+++ DATASET RECORDS

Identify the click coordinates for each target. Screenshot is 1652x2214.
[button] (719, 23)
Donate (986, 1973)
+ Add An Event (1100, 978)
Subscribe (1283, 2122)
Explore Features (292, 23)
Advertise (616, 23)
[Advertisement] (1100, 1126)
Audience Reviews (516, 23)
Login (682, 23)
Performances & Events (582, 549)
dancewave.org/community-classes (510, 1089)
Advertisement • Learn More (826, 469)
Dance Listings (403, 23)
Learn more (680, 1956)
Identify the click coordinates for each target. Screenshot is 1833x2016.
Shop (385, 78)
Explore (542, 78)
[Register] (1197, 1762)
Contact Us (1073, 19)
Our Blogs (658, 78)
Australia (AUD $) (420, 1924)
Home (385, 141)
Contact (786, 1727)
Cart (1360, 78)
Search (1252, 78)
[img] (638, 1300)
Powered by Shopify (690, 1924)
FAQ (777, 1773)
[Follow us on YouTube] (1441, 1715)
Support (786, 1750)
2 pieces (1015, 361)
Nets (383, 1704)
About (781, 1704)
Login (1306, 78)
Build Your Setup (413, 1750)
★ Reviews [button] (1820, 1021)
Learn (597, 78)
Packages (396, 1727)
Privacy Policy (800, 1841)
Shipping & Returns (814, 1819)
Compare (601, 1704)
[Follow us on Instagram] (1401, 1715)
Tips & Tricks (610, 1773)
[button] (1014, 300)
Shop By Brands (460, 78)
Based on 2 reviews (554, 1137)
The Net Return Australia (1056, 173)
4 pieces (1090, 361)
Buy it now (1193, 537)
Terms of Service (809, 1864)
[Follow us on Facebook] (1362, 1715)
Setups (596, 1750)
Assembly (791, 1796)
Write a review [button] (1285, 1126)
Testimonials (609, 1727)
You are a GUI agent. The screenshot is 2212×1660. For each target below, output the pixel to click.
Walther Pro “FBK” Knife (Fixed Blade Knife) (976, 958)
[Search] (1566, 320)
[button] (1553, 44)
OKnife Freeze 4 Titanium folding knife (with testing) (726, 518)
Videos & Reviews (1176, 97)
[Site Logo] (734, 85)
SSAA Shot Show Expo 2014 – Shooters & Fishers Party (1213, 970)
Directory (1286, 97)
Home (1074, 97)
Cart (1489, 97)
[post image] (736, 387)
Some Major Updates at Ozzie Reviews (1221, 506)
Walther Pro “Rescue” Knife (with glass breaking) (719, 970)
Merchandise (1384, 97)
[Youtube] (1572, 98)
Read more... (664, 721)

++++++

_EXERCISE_.
Search the entries for the word "Follow" and copy every line that has it.

_EXERCISE OUTPUT_.
[Follow us on YouTube] (1441, 1715)
[Follow us on Instagram] (1401, 1715)
[Follow us on Facebook] (1362, 1715)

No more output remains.